• WHAT THIS TASK INVOLVES: In the data below, repeat the line containing "You are a computer-use" and every following line exactly, up to and including the last line. Exclude pictures.

Items listed in a dataset
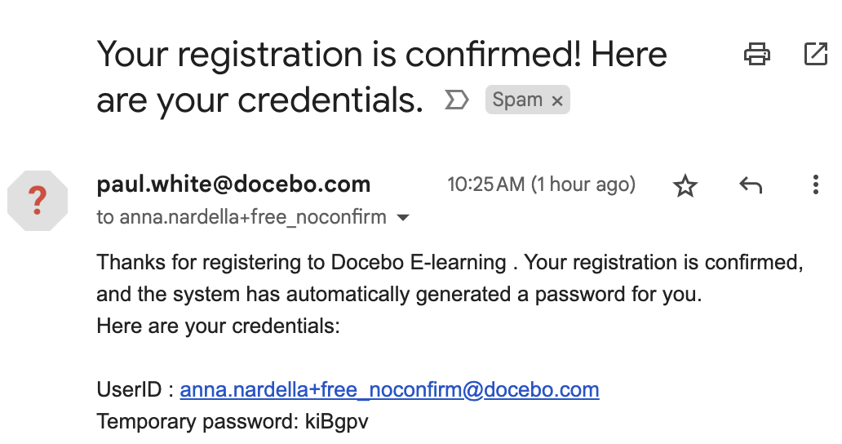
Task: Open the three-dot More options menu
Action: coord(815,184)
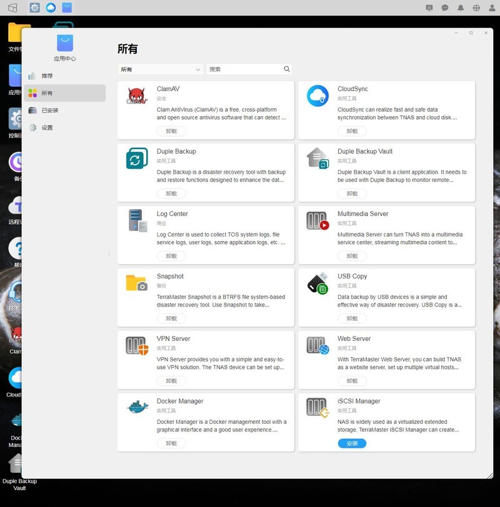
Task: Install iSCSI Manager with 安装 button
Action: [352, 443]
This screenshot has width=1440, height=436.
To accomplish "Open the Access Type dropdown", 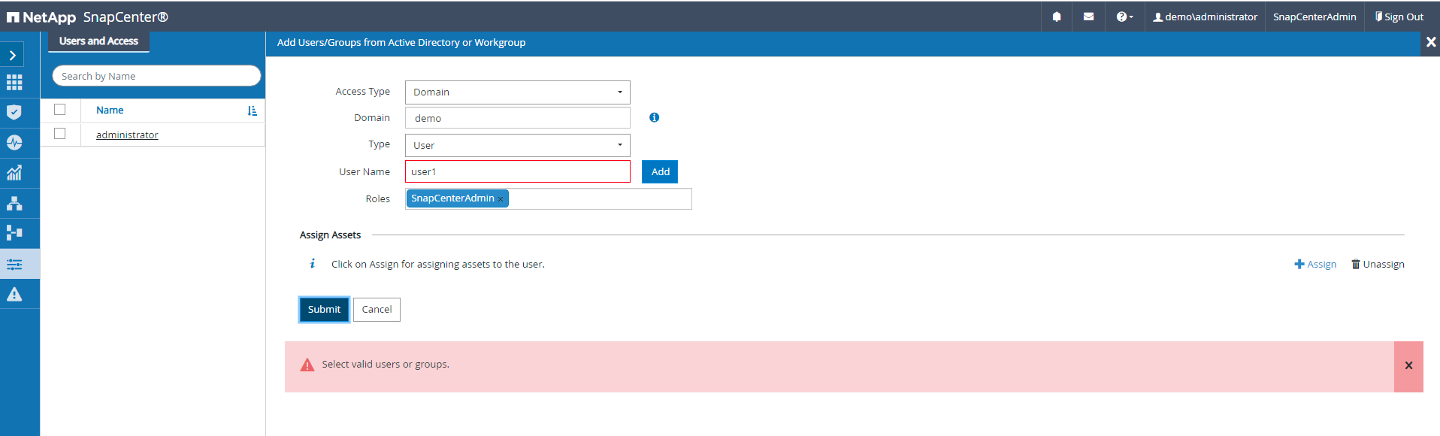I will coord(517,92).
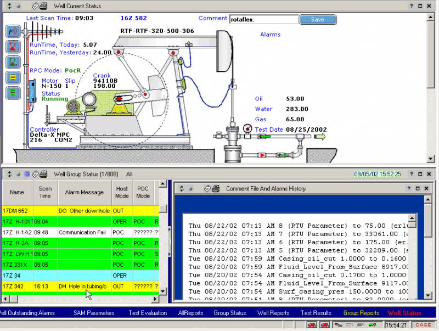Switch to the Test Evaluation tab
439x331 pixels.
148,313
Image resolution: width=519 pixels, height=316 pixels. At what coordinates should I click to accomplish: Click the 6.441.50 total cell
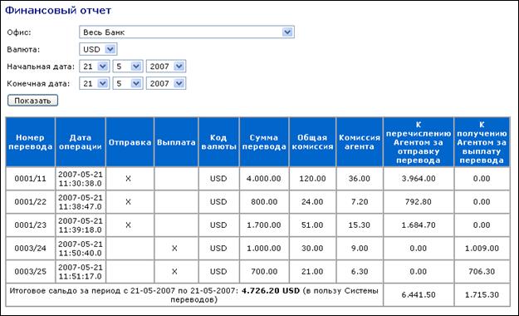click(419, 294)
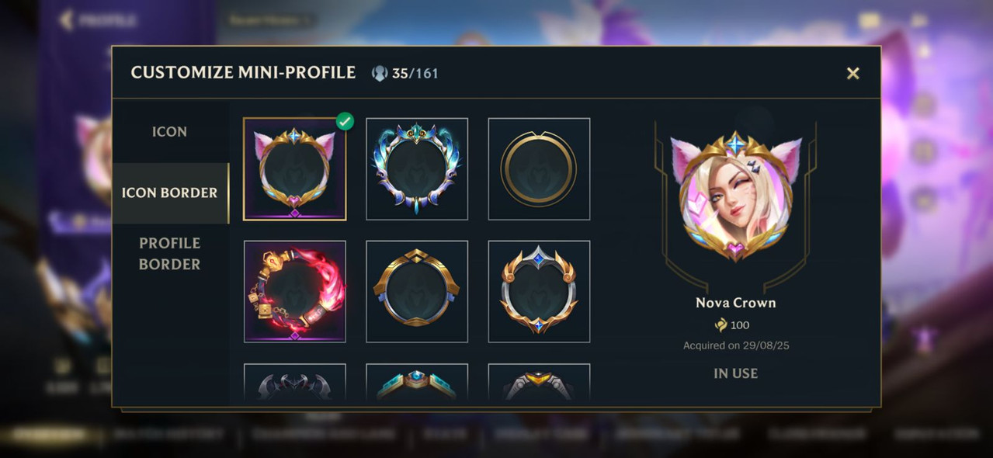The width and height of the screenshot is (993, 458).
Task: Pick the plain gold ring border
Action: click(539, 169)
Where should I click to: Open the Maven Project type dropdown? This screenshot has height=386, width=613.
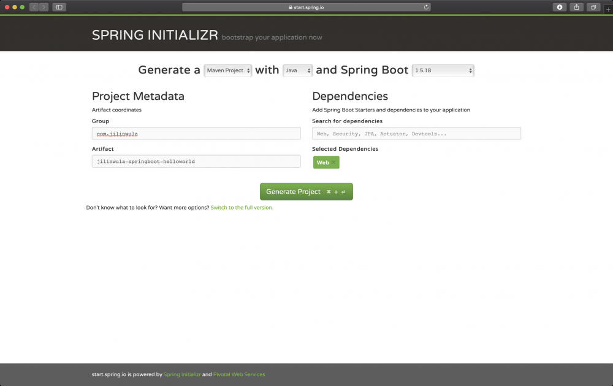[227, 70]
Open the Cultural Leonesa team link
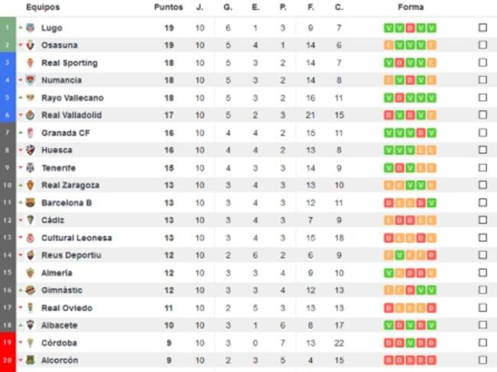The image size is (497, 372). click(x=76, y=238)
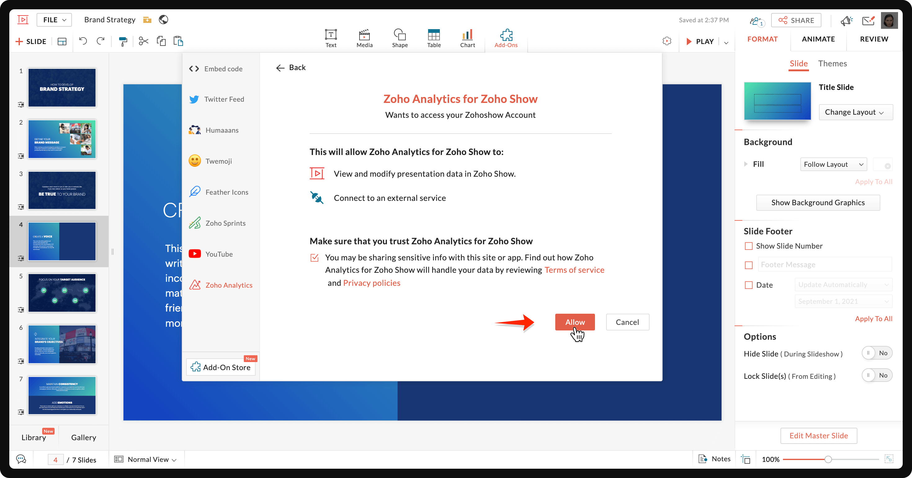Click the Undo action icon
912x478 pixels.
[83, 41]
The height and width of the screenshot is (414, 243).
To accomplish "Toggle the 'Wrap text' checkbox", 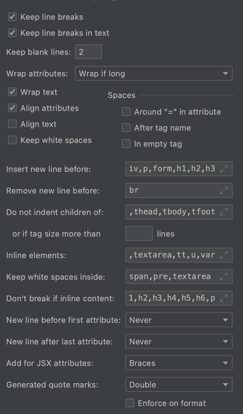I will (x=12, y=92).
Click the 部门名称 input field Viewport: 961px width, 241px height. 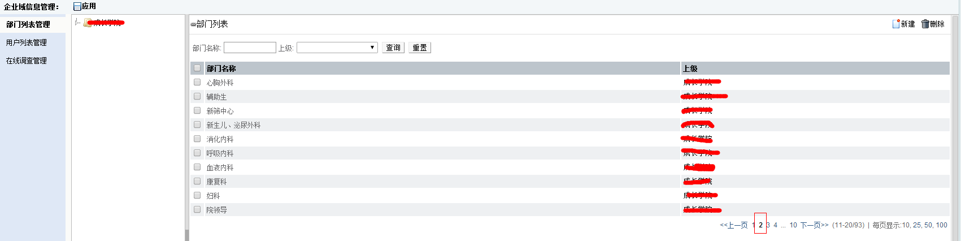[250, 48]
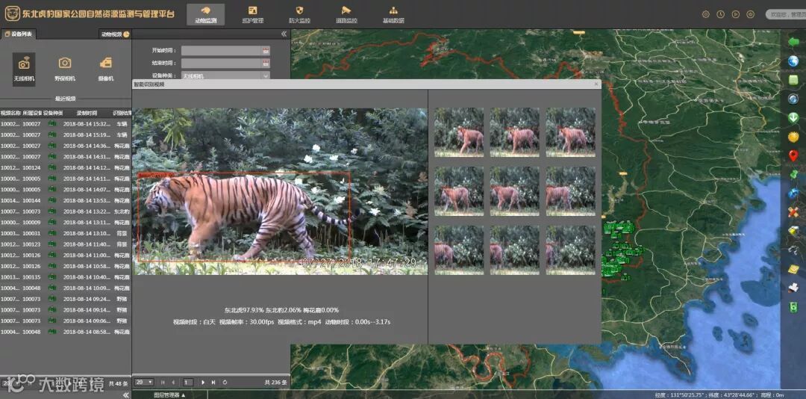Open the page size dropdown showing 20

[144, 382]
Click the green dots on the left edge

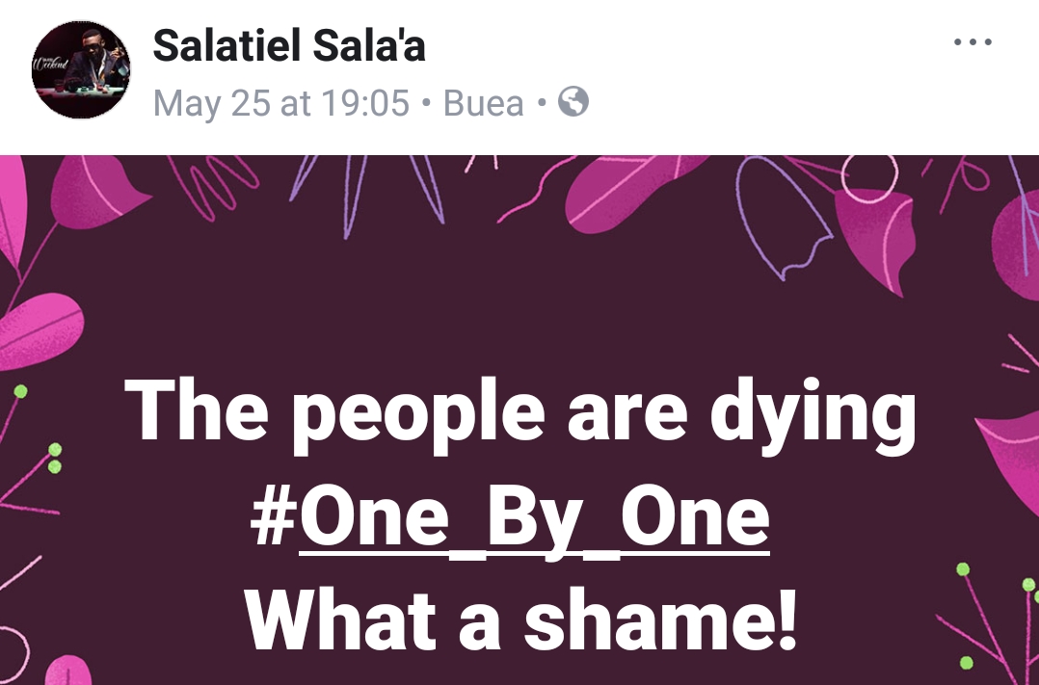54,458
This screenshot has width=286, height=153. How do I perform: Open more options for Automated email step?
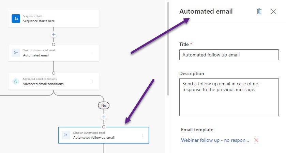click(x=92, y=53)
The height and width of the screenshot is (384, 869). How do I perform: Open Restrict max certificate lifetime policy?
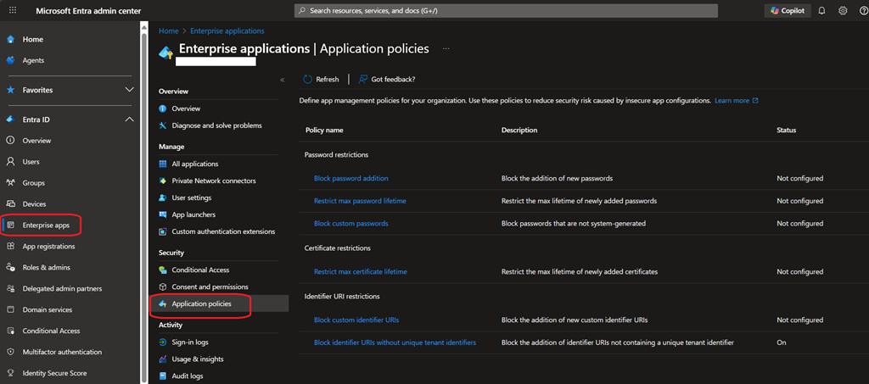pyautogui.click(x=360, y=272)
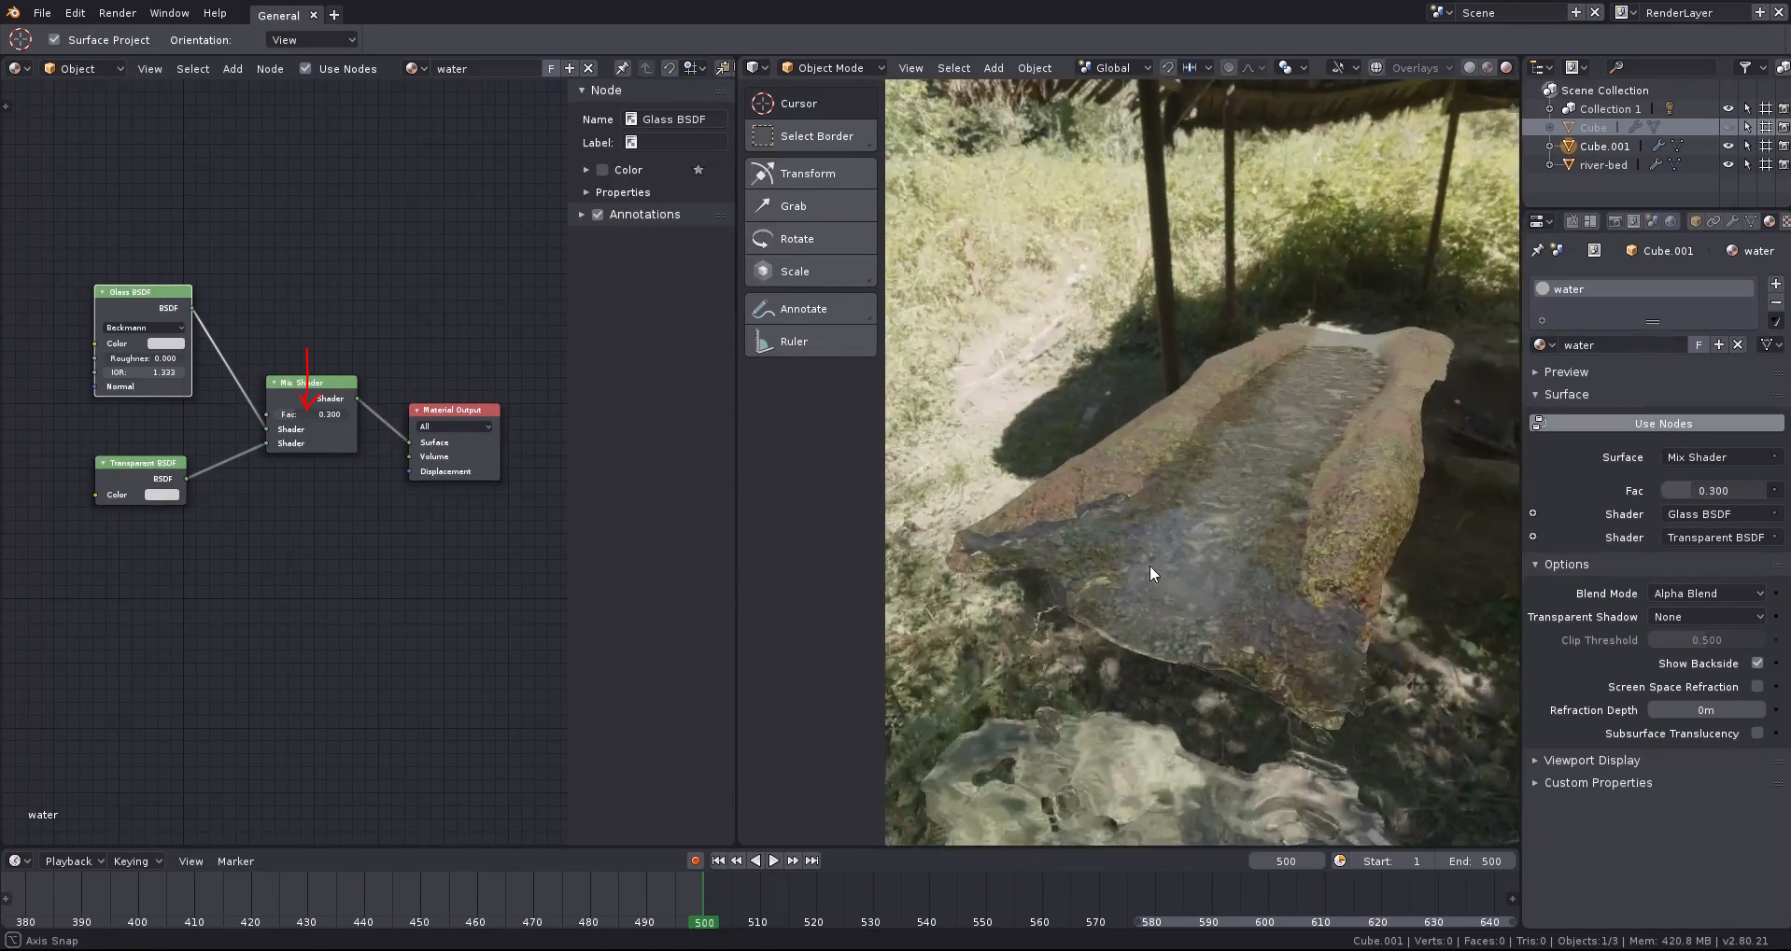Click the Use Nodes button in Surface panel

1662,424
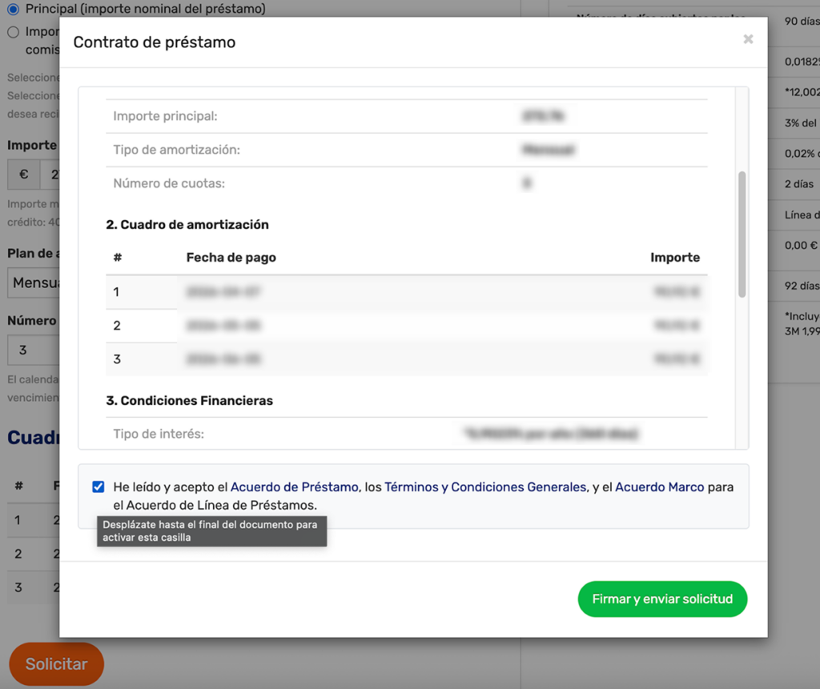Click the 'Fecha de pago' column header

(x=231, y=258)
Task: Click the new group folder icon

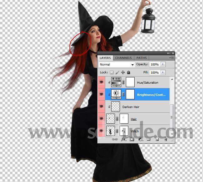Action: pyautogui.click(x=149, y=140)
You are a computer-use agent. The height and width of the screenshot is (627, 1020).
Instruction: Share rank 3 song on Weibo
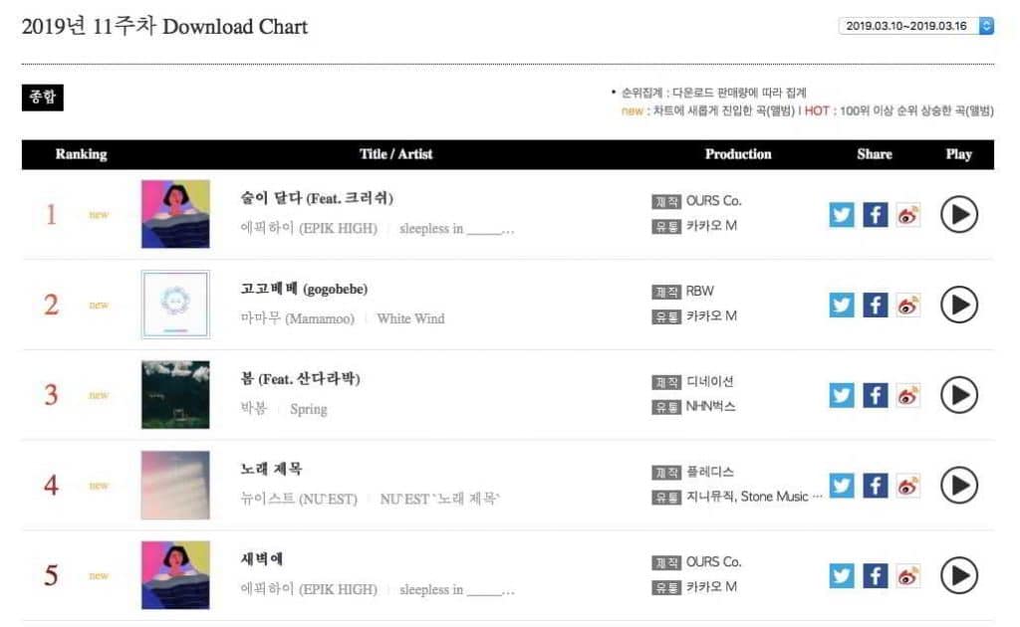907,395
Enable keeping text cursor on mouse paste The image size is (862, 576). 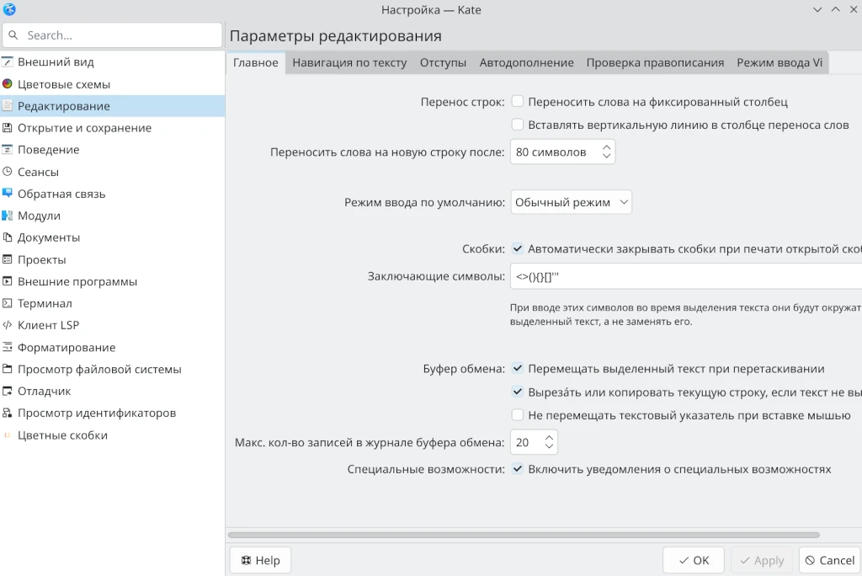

• SOLUTION TO THIS PROBLEM:
You are a computer-use agent. The height and width of the screenshot is (627, 1020).
Instruction: Share rank 3 song on Weibo
907,395
Enable keeping text cursor on mouse paste The image size is (862, 576). 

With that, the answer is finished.